◆ **Task set**
1) According to the MRG tender offer statement, what share of MRG's outstanding shares must William Hill come to own for the offer to be completed?
2) Please go on with the MRG tender offer statement, picking up right after its final sentence.

◆ **Supplied text**
──────────────────────────────

English
Published: 2018-10-31 08:15:00 CET
Mr Green & Co AB
Tender offer
Statement by the Board of Directors of MRG in relation to the public offer from William Hill
The Board of Directors of MRG unanimously recommends the shareholders of MRG
to
accept the public offer from William Hill of SEK 69 in cash per share.

This
statement is made by the Board of Directors[1] of Mr Green & Co AB (publ)
(the
“Company” or “MRG”) pursuant to Rule II.19 of the Nasdaq Stockholm
Takeover
Rules (the “Takeover Rules”).

Background

William Hill PLC (“William
Hill”), through a controlled affiliate William Hill
Holdings Limited, has today
announced a public offer to the shareholders of MRG
to transfer all of their
shares in MRG to William Hill for a consideration of
SEK 69 in cash per MRG
share (the “Offer”). The total value of the Offer
corresponds to approximately
SEK 2,819 million[2].

The Offer represents a premium of:

  · 48.5 per cent
compared to the closing price of SEK 46.5 of the Company’s
share on Nasdaq
Stockholm on 30 October 2018, the last trading day before the
announcement of
the Offer;

  · 61.7 per cent compared to the volume-weighted average share
price of SEK
42.7 of the Company’s share on Nasdaq Stockholm during the last 30
days prior to
30 October 2018; and

  · 63.4 per cent compared to the
volume-weighted average share price of SEK
42.2 of the Company’s share on
Nasdaq Stockholm during the last 90 days prior to
30 October 2018.

The
acceptance period for the Offer is expected to commence around 10 December
2018
and expire around 11 January 2019, subject to any extensions.

Completion of
the Offer is conditional upon, inter alia, that the Offer is
accepted to such
an extent that William Hill becomes the owner of shares
representing more than
90 per cent of the outstanding shares in MRG, as well as
all regulatory,
governmental or similar clearances, approvals and decisions
necessary to
complete the Offer, including approvals and clearances from
competition
authorities, being obtained, in each case on terms which, in William
Hill’s
opinion, are acceptable. William Hill has reserved the right to waive
the
conditions for completion of the Offer. The Offer is not conditional
upon
financing. For further details about the Offer, please refer to William
Hill’s
press release that was made public today.

──────────────────────────────

Element and text-position data:

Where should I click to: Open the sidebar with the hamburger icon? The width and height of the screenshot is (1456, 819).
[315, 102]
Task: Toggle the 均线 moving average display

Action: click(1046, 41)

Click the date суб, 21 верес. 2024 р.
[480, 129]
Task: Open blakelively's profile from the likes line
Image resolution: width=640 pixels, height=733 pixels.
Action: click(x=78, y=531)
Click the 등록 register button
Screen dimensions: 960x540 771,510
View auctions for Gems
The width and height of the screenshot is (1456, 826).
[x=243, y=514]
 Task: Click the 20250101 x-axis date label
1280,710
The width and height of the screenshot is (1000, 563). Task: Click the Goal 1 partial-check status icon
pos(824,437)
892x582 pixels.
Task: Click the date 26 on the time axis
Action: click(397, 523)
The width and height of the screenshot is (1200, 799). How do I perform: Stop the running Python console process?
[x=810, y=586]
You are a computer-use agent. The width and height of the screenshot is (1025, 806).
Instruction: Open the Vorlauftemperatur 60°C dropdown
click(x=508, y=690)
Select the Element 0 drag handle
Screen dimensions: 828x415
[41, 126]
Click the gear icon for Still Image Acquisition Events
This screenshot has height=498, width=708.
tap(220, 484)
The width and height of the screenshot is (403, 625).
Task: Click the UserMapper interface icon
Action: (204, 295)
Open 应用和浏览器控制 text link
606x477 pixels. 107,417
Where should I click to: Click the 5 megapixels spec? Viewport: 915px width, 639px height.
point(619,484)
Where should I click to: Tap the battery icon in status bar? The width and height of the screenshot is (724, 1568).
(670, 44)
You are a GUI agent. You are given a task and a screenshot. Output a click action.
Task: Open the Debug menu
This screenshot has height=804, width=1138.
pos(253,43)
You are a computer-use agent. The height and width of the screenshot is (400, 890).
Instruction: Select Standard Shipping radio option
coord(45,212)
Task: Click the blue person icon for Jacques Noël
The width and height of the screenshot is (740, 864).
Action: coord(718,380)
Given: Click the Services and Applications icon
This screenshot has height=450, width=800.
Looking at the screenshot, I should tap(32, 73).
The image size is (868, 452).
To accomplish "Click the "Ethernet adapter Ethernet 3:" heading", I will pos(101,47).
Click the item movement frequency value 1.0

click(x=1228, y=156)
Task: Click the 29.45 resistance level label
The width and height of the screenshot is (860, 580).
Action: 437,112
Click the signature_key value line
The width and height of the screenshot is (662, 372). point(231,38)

──────────────────────────────

◆ **Outputs in order**
1) More than 90 per cent of the outstanding shares in MRG.

2)
The Board of Directors of MRG
has, at the written request of William Hill,
permitted William Hill to carry
out a limited due diligence review of MRG in
connection with the preparation of
the Offer. Except for certain information
regarding MRG’s results for the third
quarter 2018, that was made public through
the Company’s Q3 report on 26
October 2018, William Hill has not received any
inside information regarding
MRG during the due diligence process.

In total seven shareholders in MRG,
including Board members Henrik Bergquist and
Tommy Trollborg, representing in
aggregate 40.04 percent of the shares and votes
in MRG, have undertaken to
accept the Offer and tender all of their shares in
MRG in the Offer, subject to
certain conditions. The undertakings will lapse in
the event that a third
party, prior to the expiry of the initial or any extended
acceptance period for
the Offer, makes an offer for all shares in MRG which
corresponds to an offer
value exceeding the price in the Offer by at least 8
percent per share,
provided that William Hill does not match the competing offer
within 10
business days of its announcement. The undertakings will further lapse
in case
the Offer has not been declared unconditional before 15 February 2019.

SEB
Corporate Finance is acting as financial adviser and Cederquist is acting
as
legal adviser to MRG in connection with the Offer.

The Board of Directors’
recommendation

In its evaluation of the Offer, the Board of Directors has
taken a number of
factors into account which the Board of Directors deems
relevant. These factors
include, but are not limited to, the Company’s present
strategic and financial
position and the Company’s expected potential future
development and thereto
related opportunities and risks.

The Board of
Directors notes that the Offer represents a premium of 48.5 per
cent compared
to the closing price of SEK 46.5 of the Company’s share on Nasdaq
Stockholm on
30 October 2018, which was the last trading day before the
announcement of the
Offer, and a premium of 61.7 percent and 63.4 percent
respectively, compared to
the volume-weighted average share price for the
Company’s share on Nasdaq
Stockholm during the last 30 and 90 days,
respectively, prior to 30 October
2018.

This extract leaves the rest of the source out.